- Kenny Lin, MD, MPH
How do you use social media for professional purposes? An increasing number of family physicians use channels such as blogs, Facebook, and Twitter to keep up with the medical literature, network with other health professionals, and provide health education to current and prospective patients and their communities. When AFP launched its Community Blog and Facebook and Twitter accounts in 2010, there was little published guidance for physicians on how to get started in social media. Guidelines from the American Medical Association focused on avoiding unprofessional behavior, while the American Academy of Pediatrics reviewed the risks of social media use in children and adolescents, including cyberbullying and sexting. The author of a 2011 Curbside Consultation on whether physicians should be "friends" with their patients on social networking websites remarked: "In terms of universally accepted standards for interacting with patients using social media, it is kind of like the Wild West."

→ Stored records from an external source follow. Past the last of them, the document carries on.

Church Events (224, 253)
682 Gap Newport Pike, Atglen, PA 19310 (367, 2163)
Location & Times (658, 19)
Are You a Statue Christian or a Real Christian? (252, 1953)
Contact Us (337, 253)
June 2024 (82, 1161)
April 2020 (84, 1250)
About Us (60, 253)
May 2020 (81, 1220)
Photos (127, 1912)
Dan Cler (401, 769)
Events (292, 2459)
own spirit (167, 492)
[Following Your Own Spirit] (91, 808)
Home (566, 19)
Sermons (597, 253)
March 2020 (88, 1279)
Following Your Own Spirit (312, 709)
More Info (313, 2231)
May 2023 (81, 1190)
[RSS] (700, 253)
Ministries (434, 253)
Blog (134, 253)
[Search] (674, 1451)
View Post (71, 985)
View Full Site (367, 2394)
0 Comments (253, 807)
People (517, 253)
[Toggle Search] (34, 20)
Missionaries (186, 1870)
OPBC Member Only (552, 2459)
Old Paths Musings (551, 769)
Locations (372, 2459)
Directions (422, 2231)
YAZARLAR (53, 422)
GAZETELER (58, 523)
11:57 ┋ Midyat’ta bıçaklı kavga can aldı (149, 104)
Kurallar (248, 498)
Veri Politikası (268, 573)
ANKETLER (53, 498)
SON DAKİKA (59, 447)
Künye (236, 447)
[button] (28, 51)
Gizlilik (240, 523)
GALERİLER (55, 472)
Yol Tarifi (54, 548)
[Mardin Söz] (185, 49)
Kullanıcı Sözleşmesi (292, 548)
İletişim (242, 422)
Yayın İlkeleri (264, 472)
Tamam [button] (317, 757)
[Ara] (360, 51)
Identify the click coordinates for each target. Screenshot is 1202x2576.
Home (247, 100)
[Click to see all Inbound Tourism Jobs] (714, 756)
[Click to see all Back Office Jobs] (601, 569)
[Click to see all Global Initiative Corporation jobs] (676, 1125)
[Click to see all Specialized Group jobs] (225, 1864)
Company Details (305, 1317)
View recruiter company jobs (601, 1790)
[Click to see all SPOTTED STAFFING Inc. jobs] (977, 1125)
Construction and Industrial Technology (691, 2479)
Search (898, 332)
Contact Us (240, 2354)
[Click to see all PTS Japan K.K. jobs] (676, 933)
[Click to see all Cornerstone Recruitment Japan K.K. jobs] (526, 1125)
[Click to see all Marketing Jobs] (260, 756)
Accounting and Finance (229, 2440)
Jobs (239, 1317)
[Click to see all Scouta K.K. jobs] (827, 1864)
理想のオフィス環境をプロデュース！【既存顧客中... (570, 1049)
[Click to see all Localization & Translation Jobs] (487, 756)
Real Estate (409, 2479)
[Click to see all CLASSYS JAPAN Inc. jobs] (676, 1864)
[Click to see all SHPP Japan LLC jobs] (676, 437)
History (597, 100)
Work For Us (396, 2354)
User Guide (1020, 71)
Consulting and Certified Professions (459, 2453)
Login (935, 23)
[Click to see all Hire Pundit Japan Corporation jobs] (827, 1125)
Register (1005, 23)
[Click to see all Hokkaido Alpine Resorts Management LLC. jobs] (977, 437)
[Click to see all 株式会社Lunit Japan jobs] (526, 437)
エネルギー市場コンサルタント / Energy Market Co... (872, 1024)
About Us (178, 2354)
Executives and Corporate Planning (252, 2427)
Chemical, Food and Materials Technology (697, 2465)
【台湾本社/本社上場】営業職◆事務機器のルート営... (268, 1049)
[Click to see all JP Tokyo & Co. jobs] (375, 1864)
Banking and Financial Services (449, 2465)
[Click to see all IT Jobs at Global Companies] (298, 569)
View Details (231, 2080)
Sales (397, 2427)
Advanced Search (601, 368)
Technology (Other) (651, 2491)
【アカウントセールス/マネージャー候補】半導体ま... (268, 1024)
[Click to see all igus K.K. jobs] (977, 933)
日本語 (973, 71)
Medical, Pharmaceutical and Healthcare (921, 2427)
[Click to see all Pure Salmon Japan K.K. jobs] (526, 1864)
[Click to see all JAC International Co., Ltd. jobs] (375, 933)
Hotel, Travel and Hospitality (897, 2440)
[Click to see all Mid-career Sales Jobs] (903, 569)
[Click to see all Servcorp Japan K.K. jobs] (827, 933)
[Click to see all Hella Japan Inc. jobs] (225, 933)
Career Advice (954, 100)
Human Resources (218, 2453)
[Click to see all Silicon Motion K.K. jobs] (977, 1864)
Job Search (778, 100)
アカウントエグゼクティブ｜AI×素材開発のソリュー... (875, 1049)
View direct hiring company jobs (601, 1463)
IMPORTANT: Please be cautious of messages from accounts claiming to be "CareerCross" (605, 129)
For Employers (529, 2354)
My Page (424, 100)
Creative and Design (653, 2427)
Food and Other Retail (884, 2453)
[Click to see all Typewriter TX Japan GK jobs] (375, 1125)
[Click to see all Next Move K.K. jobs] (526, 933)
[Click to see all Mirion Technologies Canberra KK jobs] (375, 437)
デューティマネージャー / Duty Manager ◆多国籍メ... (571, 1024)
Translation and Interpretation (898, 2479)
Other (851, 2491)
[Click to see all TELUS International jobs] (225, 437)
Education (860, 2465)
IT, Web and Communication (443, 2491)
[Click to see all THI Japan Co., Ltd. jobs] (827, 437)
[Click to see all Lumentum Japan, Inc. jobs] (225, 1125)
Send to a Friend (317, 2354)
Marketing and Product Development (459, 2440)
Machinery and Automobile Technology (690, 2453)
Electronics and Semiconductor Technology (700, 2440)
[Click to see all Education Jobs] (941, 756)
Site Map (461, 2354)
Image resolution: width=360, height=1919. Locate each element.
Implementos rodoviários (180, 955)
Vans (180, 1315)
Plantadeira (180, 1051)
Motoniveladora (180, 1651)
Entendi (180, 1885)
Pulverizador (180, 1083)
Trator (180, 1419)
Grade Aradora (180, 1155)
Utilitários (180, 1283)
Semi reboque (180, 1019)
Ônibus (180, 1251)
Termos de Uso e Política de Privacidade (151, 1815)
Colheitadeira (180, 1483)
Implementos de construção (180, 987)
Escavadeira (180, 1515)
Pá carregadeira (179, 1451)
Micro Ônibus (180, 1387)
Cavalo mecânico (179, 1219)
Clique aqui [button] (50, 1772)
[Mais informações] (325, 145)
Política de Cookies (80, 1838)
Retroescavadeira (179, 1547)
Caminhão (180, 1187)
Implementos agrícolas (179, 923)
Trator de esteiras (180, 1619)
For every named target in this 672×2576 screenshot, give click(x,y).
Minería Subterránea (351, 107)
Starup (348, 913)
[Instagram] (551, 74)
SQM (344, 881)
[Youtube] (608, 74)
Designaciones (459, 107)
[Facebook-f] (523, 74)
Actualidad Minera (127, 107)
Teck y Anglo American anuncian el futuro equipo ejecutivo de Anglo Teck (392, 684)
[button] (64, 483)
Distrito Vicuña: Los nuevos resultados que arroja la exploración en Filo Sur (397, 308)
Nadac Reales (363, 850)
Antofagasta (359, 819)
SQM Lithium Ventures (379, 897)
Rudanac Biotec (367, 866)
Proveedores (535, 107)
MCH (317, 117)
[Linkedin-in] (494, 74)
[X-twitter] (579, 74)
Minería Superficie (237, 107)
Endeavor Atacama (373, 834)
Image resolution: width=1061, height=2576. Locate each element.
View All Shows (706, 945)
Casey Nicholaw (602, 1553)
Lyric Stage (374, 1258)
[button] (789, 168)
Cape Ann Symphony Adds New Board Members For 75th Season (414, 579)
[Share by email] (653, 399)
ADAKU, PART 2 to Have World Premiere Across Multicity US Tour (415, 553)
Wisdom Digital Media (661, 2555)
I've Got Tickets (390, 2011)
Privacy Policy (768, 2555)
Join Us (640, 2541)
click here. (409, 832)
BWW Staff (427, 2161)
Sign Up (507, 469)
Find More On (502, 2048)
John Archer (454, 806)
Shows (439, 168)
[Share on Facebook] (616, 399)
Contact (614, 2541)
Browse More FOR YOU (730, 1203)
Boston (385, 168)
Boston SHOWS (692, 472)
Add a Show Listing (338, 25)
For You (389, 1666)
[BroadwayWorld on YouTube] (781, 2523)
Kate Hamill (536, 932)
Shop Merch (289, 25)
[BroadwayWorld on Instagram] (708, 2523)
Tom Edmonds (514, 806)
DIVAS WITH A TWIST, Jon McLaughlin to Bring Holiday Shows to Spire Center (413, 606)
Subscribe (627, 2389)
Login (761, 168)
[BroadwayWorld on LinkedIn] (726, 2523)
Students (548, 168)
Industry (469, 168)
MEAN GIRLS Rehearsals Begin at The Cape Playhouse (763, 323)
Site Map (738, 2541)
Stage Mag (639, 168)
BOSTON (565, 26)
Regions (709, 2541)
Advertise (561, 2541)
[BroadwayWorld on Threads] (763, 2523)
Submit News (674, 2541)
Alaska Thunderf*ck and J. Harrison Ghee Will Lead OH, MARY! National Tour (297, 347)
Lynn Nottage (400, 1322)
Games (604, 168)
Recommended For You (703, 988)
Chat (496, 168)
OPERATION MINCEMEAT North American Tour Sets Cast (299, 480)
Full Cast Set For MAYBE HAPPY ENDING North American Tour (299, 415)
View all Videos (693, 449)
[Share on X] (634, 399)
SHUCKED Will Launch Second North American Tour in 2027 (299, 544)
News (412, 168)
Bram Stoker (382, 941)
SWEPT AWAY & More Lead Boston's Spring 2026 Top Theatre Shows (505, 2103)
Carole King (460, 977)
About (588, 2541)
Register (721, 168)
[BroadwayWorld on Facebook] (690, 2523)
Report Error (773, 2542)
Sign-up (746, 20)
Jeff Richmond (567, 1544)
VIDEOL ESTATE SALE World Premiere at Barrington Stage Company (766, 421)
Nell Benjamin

The Wild West got a little bit tamer last week, when the American Academy of Family Physicians released "Social Media for Family Physicians: Guidelines and Resources for Success." Designed to meet the needs of family physicians with varying levels of social media experience, this 15-page document offers a valuable road map that includes a concise orientation to major social media channels; a suggested initial approach; guidance on protecting patient privacy; and commonsense recommendations for social media policies in private and employed physician practices.